At the recent Lehigh Open House in Sechelt, BC on Saturday, September 10, it was demonstrated that Zero Waste is achievable with a bit of education and "coaching". Working with the EcoSafe Zero Waste team, Lehigh Materials set up a recycle and compost area to serve their Zero Waste lunch. 
After serving a menu that included beverges, burgers, hot dogs, salads and desserts for close to 1000 visitors, a diversion rate of 95% was achieved. Around 250 gallons divided into six bins of food and compostables were collected along with three and a half bins of recycling. The waste or garbage collected was only a five gallon bucket.
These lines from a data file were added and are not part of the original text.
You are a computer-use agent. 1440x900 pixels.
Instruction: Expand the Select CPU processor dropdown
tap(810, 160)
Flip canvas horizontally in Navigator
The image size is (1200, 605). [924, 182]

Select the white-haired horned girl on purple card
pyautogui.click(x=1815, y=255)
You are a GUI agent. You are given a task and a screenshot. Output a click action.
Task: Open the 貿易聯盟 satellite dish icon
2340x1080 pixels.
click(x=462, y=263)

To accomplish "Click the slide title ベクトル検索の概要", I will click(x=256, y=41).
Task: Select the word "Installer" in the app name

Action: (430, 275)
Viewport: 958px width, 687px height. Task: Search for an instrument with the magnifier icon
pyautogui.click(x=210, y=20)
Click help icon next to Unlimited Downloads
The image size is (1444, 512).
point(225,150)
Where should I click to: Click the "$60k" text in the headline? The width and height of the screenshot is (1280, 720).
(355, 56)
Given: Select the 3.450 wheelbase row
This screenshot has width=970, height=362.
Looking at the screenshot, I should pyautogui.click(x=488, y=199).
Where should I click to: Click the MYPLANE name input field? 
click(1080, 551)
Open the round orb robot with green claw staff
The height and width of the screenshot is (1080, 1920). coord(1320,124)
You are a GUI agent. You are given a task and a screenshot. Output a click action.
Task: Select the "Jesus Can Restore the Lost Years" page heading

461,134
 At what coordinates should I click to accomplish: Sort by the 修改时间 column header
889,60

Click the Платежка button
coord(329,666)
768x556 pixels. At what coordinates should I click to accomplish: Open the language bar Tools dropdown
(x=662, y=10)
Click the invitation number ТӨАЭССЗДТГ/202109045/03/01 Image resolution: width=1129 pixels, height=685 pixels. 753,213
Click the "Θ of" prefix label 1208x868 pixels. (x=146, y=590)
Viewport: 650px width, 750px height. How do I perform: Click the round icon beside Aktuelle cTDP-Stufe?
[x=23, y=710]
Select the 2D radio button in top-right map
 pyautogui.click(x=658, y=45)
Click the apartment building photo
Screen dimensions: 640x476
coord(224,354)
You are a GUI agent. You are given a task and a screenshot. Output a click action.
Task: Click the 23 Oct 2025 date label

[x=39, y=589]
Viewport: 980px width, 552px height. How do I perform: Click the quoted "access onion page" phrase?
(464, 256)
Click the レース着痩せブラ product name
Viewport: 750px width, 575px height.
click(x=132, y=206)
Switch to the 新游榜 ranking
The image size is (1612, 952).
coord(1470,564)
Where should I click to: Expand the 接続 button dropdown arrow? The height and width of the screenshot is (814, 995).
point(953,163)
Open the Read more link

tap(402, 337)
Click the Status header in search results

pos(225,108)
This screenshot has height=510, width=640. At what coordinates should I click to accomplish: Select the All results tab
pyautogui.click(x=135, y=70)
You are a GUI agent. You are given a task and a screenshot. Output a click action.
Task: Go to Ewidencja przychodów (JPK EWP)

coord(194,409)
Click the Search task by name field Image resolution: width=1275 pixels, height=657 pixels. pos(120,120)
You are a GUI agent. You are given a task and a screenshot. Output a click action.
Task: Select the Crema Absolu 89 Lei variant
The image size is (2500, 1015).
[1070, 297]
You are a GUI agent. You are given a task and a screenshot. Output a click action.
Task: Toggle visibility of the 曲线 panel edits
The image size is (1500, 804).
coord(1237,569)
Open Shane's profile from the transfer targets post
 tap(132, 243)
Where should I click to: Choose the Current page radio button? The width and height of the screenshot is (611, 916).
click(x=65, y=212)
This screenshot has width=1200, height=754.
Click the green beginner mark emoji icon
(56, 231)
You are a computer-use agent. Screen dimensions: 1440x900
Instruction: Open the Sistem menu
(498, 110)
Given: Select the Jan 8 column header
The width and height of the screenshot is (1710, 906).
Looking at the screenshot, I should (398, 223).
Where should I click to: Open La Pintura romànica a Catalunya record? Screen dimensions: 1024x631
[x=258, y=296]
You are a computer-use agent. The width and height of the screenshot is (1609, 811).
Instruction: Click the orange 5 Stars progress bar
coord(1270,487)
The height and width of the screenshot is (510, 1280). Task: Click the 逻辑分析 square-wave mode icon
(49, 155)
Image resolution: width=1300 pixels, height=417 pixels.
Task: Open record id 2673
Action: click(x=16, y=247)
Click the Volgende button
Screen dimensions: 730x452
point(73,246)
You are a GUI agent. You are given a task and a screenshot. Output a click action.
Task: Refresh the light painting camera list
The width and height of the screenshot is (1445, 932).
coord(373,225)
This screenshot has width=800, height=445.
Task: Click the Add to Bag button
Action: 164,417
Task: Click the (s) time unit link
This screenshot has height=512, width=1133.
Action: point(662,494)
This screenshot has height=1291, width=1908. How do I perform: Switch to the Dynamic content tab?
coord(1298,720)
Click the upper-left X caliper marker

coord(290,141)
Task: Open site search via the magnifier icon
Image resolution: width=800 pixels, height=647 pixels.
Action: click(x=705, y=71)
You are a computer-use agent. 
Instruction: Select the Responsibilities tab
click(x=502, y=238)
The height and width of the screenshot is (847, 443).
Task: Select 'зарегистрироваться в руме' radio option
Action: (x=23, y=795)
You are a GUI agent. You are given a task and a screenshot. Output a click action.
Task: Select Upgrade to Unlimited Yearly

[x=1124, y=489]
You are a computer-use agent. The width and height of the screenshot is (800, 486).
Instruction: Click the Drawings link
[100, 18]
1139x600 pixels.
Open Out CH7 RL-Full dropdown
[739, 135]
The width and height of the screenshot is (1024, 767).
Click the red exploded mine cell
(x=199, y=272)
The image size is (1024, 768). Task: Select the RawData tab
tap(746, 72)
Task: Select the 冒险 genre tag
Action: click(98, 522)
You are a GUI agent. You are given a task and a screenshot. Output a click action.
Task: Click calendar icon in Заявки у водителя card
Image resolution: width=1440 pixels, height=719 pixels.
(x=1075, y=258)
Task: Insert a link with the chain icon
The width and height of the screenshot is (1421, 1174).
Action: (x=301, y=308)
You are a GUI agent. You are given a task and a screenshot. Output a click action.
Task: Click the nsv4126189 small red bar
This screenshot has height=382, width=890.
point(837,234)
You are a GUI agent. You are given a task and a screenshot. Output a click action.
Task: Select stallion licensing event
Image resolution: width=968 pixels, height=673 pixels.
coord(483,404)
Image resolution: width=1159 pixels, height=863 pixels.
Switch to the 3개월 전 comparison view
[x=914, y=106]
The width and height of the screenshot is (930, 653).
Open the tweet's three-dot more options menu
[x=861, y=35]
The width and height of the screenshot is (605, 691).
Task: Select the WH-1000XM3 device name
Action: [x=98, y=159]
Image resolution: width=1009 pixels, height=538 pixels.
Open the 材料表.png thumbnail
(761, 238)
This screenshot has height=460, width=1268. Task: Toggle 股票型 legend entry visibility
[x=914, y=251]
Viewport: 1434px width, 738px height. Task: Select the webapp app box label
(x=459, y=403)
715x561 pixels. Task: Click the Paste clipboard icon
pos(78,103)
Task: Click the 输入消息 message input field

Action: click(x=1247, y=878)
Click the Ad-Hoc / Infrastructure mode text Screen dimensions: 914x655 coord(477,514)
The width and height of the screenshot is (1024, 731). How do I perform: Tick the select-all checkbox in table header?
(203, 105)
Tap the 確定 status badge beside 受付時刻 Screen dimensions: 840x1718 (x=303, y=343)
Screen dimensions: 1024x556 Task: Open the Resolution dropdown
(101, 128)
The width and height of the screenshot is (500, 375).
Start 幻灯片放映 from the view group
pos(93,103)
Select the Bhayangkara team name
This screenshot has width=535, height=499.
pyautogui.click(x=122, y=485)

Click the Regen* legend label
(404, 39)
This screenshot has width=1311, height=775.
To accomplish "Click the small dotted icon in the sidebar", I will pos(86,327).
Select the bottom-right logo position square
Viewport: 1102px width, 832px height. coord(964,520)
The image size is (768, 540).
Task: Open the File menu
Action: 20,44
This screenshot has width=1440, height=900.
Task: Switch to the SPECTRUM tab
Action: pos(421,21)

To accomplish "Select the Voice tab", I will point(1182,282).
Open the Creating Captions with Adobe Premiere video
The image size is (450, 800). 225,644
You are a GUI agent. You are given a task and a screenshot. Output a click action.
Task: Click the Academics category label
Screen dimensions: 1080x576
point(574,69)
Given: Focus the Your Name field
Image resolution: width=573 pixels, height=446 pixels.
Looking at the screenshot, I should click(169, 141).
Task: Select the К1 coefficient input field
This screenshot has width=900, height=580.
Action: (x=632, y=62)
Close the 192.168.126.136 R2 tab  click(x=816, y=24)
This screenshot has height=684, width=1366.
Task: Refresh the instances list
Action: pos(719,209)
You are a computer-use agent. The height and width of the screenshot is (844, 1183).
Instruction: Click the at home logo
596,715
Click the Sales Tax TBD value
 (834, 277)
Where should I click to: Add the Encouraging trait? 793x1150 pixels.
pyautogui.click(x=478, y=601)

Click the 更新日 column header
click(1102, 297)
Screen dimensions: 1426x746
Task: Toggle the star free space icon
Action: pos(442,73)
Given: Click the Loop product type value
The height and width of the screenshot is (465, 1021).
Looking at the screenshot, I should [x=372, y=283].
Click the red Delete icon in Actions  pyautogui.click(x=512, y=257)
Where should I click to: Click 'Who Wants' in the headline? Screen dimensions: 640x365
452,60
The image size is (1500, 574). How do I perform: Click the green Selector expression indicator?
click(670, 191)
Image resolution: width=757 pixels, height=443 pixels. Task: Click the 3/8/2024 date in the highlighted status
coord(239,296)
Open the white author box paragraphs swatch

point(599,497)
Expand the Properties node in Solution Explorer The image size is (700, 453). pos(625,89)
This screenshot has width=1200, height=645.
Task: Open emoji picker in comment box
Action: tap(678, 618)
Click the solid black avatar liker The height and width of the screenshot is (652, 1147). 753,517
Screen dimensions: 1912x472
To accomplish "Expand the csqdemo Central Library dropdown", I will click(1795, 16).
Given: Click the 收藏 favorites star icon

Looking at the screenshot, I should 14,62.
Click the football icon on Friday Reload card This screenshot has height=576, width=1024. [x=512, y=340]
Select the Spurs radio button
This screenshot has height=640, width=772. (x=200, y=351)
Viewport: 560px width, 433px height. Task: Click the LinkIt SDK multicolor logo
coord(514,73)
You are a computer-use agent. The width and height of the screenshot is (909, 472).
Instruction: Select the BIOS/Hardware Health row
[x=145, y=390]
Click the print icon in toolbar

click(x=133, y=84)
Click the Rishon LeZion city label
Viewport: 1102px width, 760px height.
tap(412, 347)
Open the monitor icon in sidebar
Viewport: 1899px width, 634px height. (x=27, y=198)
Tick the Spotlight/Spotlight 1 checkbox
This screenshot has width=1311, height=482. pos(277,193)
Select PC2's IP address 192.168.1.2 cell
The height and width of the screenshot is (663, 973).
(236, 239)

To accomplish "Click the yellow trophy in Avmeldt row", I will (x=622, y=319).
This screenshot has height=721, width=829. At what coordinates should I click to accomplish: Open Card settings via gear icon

In organizing the event, EcoSafe worked with Lehigh management to arrange for the purchase of easily identifiable and certified compostable products to be used for the lunch and to plan the setup of a “Striving for Zero Waste” station. The resulting compostables were then delivered to the Salish Soils Inc. composting site nearby. 
Salish Soils is a new company on the coast that produces premium composts made primarily with commercial fish and forest waste with some green waste from local landscapers and residents. President Aaron Joe states,  "Our vision is to use the compostable waste generated in our communities to produce premium organic soils that can then be used to build a sustainable food supply for the region.” 
This year in collaboration with Salish Soils, the Sechelt First Nation and the First National Educational Society, Lehigh provided access to a Research and Education Demonstration Garden project which is located on the mine site. The vision for this project is to support local food production and provide opportunities for new sustainable agriculture businesses on the reclaimed lands. 
EcoSafe Zero Waste is a privately owned international marketing company headquartered in Surrey, BC.  Their director of marketing, Phil Ragan, is a resident of the Sunshine Coast.  "The Lehigh Open House is a good example of how events can be effectively managed to eliminate waste. By controlling what we use and allow to enter the waste stream we eliminate the necessity of dealing with all the contaminants that inhibit recycling and composting," said Ragan. " And the really good news is that these new materials are mostly made with annually renewable natural resources such as starches and plant fibers that support the building of a truly sustainable economy for future generations."
There are plans to work back into the supply chain to achieve similar results in the food preparation area for next year.